When it comes to full-time travel, one of the most crucial decisions to make is whether to opt for fast travel or slow travel. As seasoned full-time travelers for the past four years, we have had the privilege of experiencing both slow travel and fast travel. However, based on our personal journey as content creators and YouTubers, we have found that slow traveling aligns seamlessly with our lifestyle.

Both options have their own unique advantages and drawbacks, and finding the ideal pace for your journey depends on your personal preferences and priorities. Are you working while traveling or are you retired? Are you on a tight budget or maybe money isn’t that big of an issue, maybe time is? All of these factors will play a vital role in how you decide to live a more abundant life through full time travel.

Slow Travel Vs Fast Travel

Fast travel allows you to cover more ground in a shorter period, exploring a wide range of destinations and experiencing different cultures. It also offers a great deal of flexibility.
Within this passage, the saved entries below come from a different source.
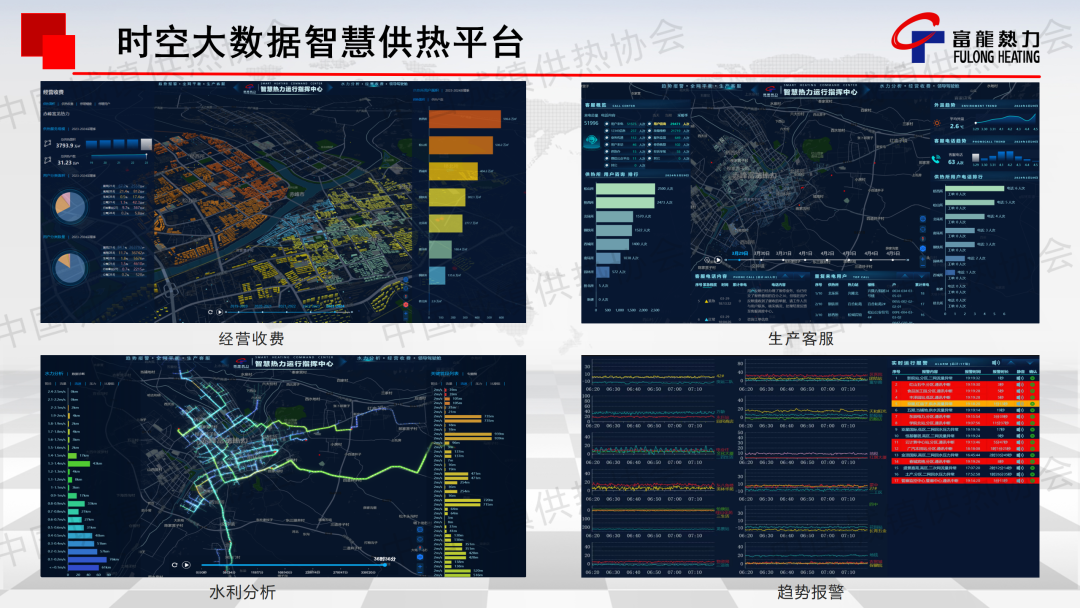Open the 趋势报警 dashboard screenshot
This screenshot has height=608, width=1080.
(x=810, y=465)
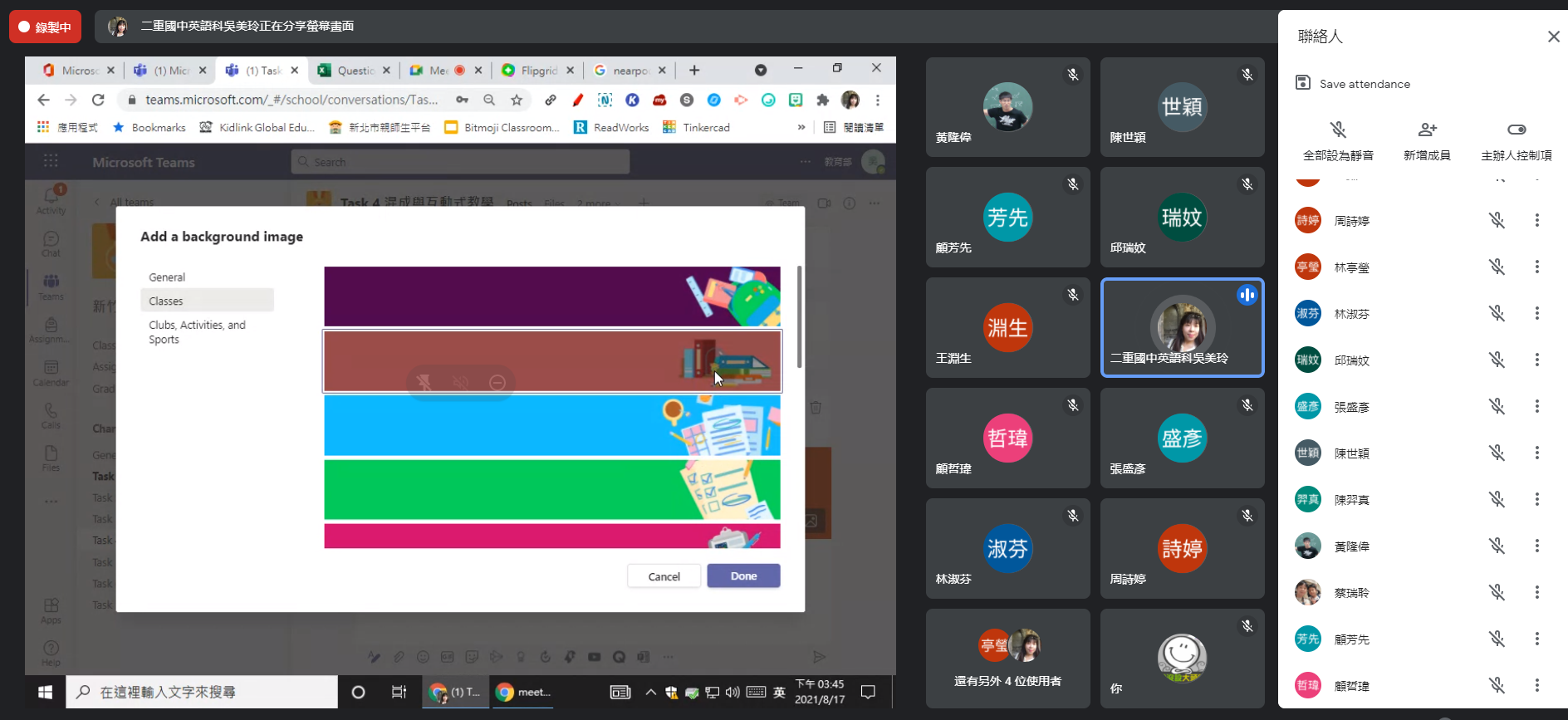Choose the purple banner background
The height and width of the screenshot is (720, 1568).
point(551,296)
On the other hand, the slow travel experience is more immersive. It gives you the opportunity to truly connect with local communities, develop relationships with other travelers, locals, or expats, and deeply understand the destination you’re living in. Think of it as another way of slow living, whether it’s for a month, six months or longer. It’s a chance to embrace a slower pace, soak in the local atmosphere, and create lasting memories.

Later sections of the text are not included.